◆ Document section
=== Begin Enclosure ===

NEW YORK (CNNMoney) -- It looks like Congress is about to forfeit yet another opportunity to address the country's long-term fiscal problems before they get out of hand.
As early as Monday, the congressional debt committee -- absent a miracle -- is likely to issue an admission of failure.
If the bipartisan committee can somehow reach a deal, any debt reduction that committee members can agree to would likely fall short of the $1.2 trillion required to stave off an automatic "sequester" of spending cuts across many parts of the federal budget starting in 2013.
In either case, budget experts will sigh with disappointment. No one will faint from shock, however.
The hope, of course, was that the super committee -- given extraordinary and unprecedented powers -- would tackle the tough problems facing the country's budget, such as rising health costs and an unwieldy tax code no one likes.
But many said all along that the committee was set up to fail before it even held its first meeting.
Congressional leaders handpicked the members, and they chose mostly partisan defenders of the realm, including several who sat on President Obama's 2010 fiscal commission and voted against that panel's $4 trillion debt reduction plan.
The differences that have divided the debt committee are the same that divide all of Congress: How best to raise more tax revenue and curb spending on social entitlement programs.
Republicans and Democrats both say they have offered proposals that demonstrate serious compromise on key points.
But, time and again, the response from the other side of the aisle has been "not enough." That is, when one side isn't saying the other isn't telling the truth.
The market response: The consequences of a super committee failure are not entirely clear yet.
Markets already had very low expectations for the group, which was born from a last-minute deal struck during the confidence-crushing debt-ceiling fight this summer. That debate forced investors to consider for the first time whether Congress would actually let the world's most creditworthy country default on its debt just to make a political point.
Congress narrowly averted a catastrophe, but the country lost its pristine credit rating anyway when Standard & Poor's issued a downgrade largely because of the "political brinksmanship." Stock markets recoiled in dramatic fashion -- plunging in the immediate aftermath of the downgrade.
But soon after, stocks bounced back. And interest rates on U.S. Treasuries never rose; in fact, they fell because of the turmoil.
So how investors will respond to super committee failure is hard to predict.

=== End Enclosure ===

◆ Problem set
a) In the article on the congressional debt committee, how much debt reduction would the committee have to agree on to avoid the automatic spending cuts?
b) Reproduce the article on the congressional debt committee word for word, starting with "Markets already had" and going on through "hard to predict.".
c) Pick up the article on the congressional debt committee after its last sentence and carry it forward.

◆ Supplied records
=== Begin Enclosure ===

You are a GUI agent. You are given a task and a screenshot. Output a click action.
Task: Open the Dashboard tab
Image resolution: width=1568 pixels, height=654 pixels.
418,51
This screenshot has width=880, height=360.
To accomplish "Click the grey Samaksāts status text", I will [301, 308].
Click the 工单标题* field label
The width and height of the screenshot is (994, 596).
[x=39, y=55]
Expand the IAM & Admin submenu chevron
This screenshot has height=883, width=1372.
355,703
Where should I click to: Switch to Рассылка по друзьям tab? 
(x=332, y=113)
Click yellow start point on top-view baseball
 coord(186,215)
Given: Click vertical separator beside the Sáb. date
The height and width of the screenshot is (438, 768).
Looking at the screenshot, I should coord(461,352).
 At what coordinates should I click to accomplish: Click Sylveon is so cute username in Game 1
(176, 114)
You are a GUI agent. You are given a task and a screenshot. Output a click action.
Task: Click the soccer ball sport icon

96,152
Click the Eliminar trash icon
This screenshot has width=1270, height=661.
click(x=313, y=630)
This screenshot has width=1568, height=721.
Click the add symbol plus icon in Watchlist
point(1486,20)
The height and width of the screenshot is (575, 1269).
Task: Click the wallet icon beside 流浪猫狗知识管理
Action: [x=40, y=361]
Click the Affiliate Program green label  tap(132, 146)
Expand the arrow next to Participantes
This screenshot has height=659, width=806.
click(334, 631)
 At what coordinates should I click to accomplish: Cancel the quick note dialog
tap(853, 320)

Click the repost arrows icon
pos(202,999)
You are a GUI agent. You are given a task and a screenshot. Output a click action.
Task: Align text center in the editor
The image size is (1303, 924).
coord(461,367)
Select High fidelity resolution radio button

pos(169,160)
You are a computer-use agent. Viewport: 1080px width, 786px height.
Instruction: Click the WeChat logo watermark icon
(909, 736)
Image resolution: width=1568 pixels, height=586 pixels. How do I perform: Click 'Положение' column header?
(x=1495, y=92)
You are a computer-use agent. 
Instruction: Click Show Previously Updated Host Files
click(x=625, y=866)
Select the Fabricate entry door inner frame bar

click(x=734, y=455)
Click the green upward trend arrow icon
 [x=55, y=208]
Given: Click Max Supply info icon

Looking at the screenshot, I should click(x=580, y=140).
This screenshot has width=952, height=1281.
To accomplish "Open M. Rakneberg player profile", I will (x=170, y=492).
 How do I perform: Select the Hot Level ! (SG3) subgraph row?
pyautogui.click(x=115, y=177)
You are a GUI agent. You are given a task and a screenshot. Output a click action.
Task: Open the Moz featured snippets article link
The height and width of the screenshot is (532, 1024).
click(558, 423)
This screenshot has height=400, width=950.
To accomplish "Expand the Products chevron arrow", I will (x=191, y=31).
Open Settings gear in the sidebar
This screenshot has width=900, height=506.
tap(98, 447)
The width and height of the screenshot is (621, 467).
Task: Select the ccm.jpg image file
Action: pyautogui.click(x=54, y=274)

=== End Enclosure ===

◆ Per-task answers
a) $1.2 trillion

b)
Markets already had very low expectations for the group, which was born from a last-minute deal struck during the confidence-crushing debt-ceiling fight this summer. That debate forced investors to consider for the first time whether Congress would actually let the world's most creditworthy country default on its debt just to make a political point.
Congress narrowly averted a catastrophe, but the country lost its pristine credit rating anyway when Standard & Poor's issued a downgrade largely because of the "political brinksmanship." Stock markets recoiled in dramatic fashion -- plunging in the immediate aftermath of the downgrade.
But soon after, stocks bounced back. And interest rates on U.S. Treasuries never rose; in fact, they fell because of the turmoil.
So how investors will respond to super committee failure is hard to predict.

c)
Stock strategists say investors have been assuming a minimum $1.2 trillion deal would get done. Anything less than that might roil stocks at least for a short while, but the concerns over Europe's debt are still likely to loom larger. A swift downgrade is not a given. And Treasuries are expected again to withstand the news, since bond investors still see the United States as a safe haven relative to Europe, at least for now.
Market response and credit rating agencies might be much harsher if lawmakers dismantle or amend the $1.2 trillion in across-the-board spending cuts before they take effect in January 2013.
The 2013 cuts are supposed to be evenly divided between defense and nondefense spending with a few exemptions: namely, Social Security and programs geared to aid low-income Americans, such as Medicaid. Medicare cuts would also be limited.
The problems remain: One consequence of a super committee failure is crystal clear: Congress will have to debate debt reduction repeatedly until it figures out how to slow the growth in the country's debt.
Having squandered several opportunities in the past year alone, it's not clear how many more lawmakers will have before the markets start demanding more of them.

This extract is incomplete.